Unarmed Strike. Melee weapon attack: +12 to hit, reach 5ft., one target. Hit: 1d8 +8 bludgeoning damage.

Web Whip. Melee weapon attack: +12 to hit, reach 30ft., one target. Hit: 1d6 +8 bludgeoning damage and the target must make a DC Strength saving throw. On a failure, Spider-Man can either knock them prone or pull up to 25ft. straight towards himself.

----------


## Old Harry MTX

Take a look here if you want the better looking version!

*Monastic Tradition: Way of the Spider*

_It is said that originally it was chaos. Then the Web of Life and Destiny appeared to harness everything and bring order. The Great Spider God, Anansi, Lolth, Shelob... There are many deities that walk on the Web, and it is not unusual for them to choose a champion who moves with them as their totem. Or it can be a fortuitous event, such as the bite of a spell-active spider, that connects a creature to her threads. If you are one of these creatures, be prepared to undertake the Way of the Spider._



*Amazing Spiderness*

When you choose this subclass at 3rd level you gain spider-like abilities. This grants you the benefits below.
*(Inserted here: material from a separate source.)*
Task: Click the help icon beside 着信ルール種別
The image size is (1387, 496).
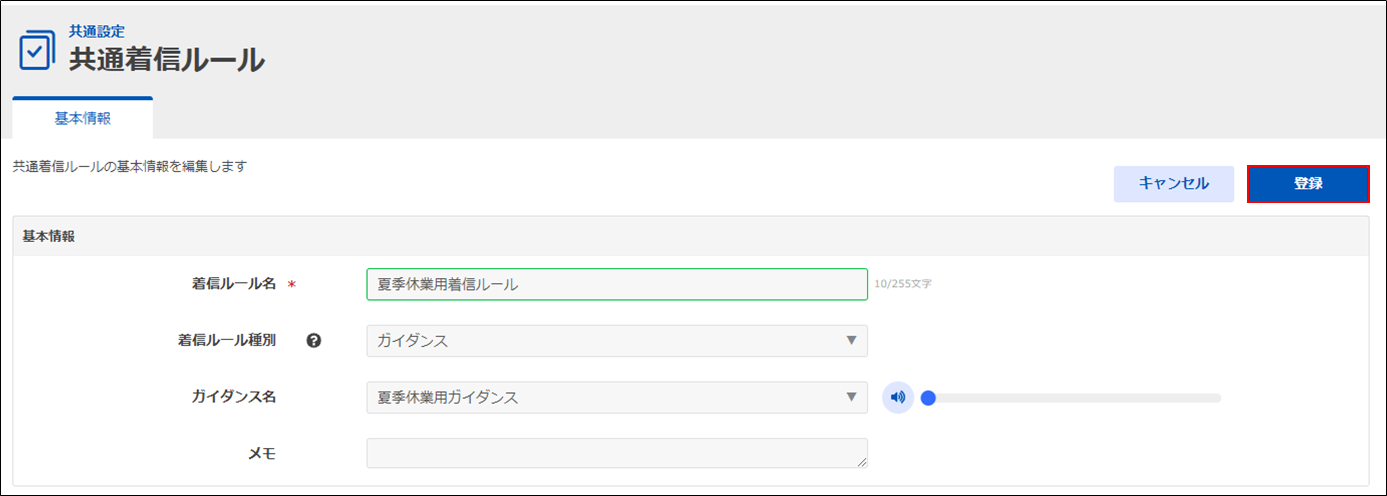Action: (314, 340)
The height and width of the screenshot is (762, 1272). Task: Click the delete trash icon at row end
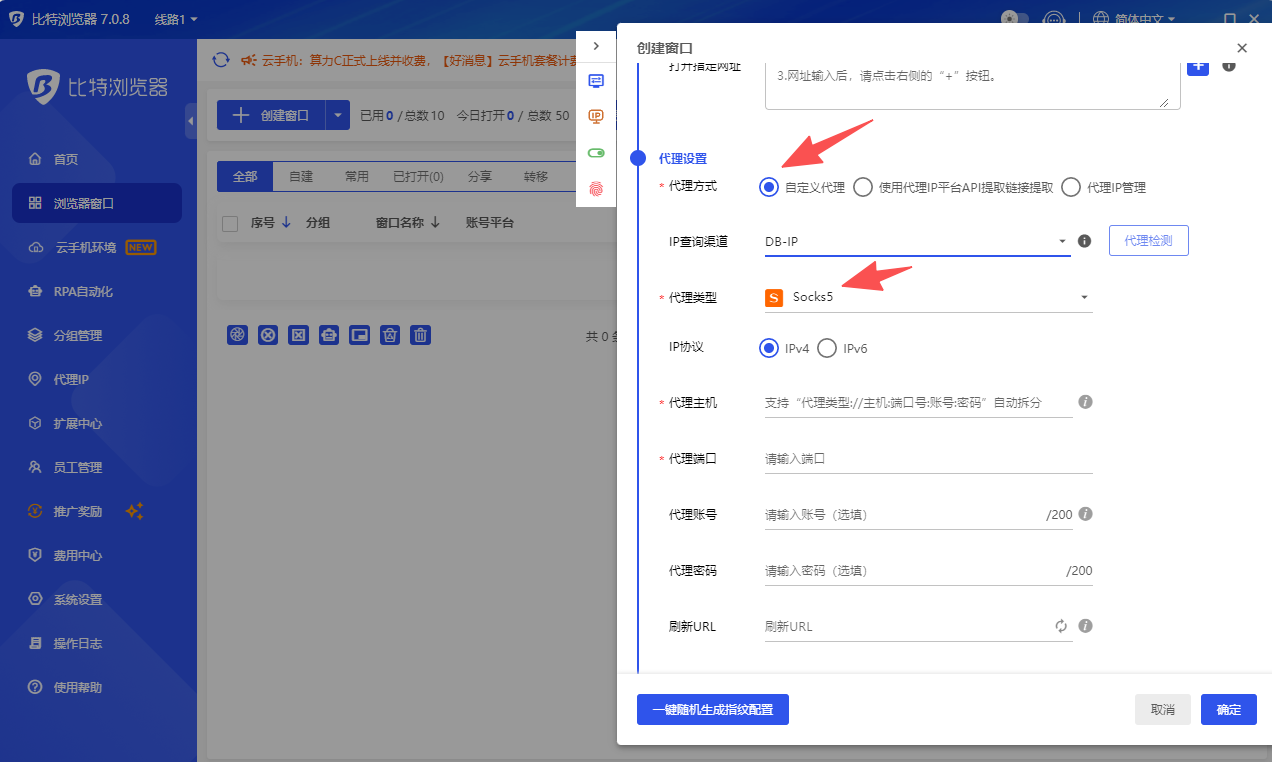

*Wall-crawler.* You gain a climbing speed equal to half your walking speed, with which you can climb difficult surfaces, including upside-down ceilings, without having to make an ability check. Also, your jump distance is doubled.
*Weaver.* As a bonus action you can weave a sturdy string of cobweb from your palm that can be used as a rope, a whip, a sling, or a lasso (see the spoiler below).
*Webhead.* As an action you can spend a ki point to create and throw a net made of cobweb. The range of the net increases to 10/30 at 6th level, 15/45 at 11th, and 20/60 at 17th.
*Spidershot.* As an action you can spend a ki point to replicate the effects of the _catapult_ spell, using a slingshot made of cobweb. At higher levels you can spend additional ki points to replicate the effects as if you had used a spell slot of a level equal to the points spent: Two ki points from 7th level, three from 11th level, and four from 17th level.
You are proficient with any weapon created with this feature, and they count as monk weapons for you.

*Spoiler: Lasso*
Show

*Lasso*
_Melee Weapon (Martial, Lasso)_

*Category:* Items
*Item Rarity:* Standard
*Properties:* Finesse, Reach
*Weight:* 3

A Large or smaller creature hit by a lasso is Grappled by you until it is freed. A lasso has no Effect on Creatures that are formless, or Creatures that are Huge or larger. A creature can use its Action to make a DC 10 Strength check, freeing itself or another creature within its reach on a success. Dealing 5 slashing damage to the lasso (AC 10) also frees the creature without harming it, Ending the Effect and destroying the lasso. When you use an action, bonus action, or reaction to attack with a lasso, you can make only one attack regardless of the number of attacks you can normally make.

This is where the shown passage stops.